» **Extracted entries**:
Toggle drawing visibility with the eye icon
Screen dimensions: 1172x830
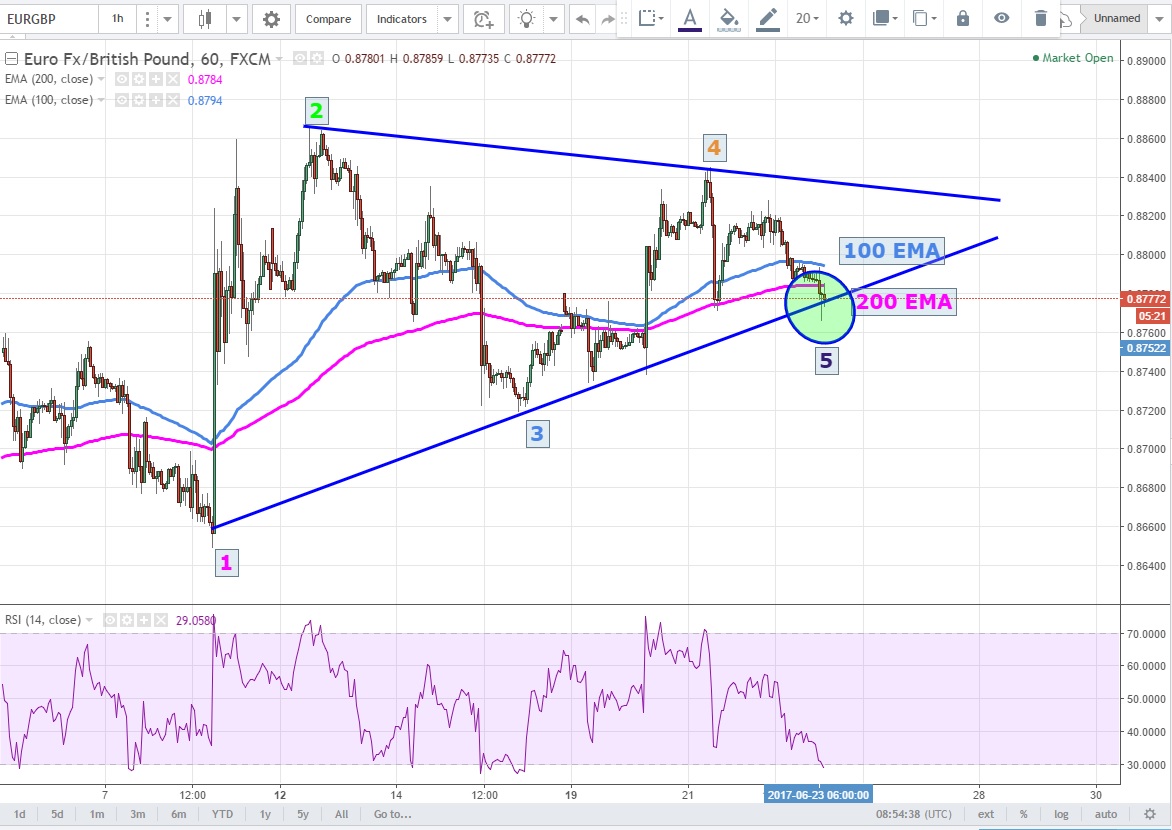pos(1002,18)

--

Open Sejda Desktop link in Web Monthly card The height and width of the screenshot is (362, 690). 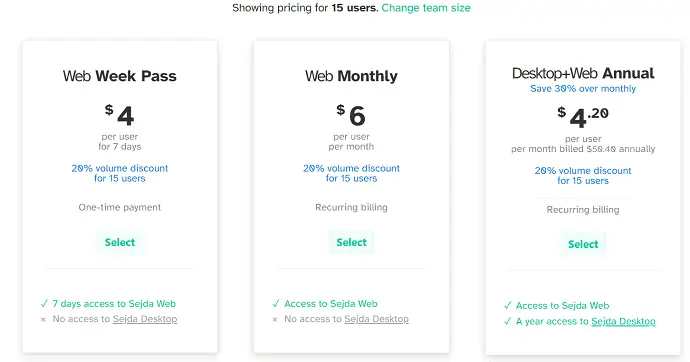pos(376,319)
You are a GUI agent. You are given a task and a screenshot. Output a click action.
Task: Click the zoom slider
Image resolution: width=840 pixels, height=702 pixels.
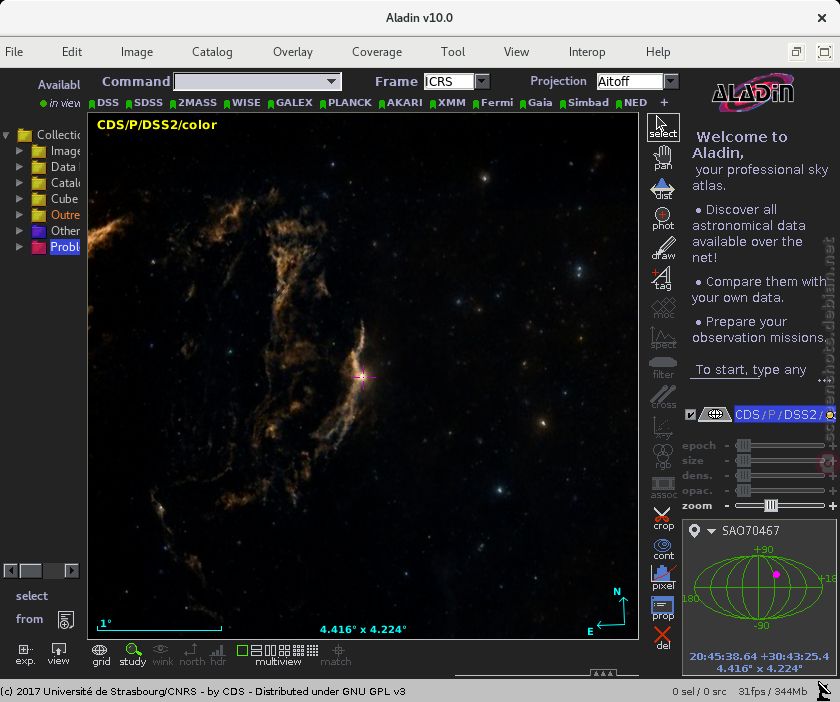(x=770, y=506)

» **What the exercise asks**: Copy the listing lines verbatim, starting at the line containing "Toggle drawing visibility with the eye icon" and ending at the line containing "pos(1002,18)", and leave the pictures out of your answer.

» **Exercise answer**:
Toggle drawing visibility with the eye icon
Screen dimensions: 1172x830
pos(1002,18)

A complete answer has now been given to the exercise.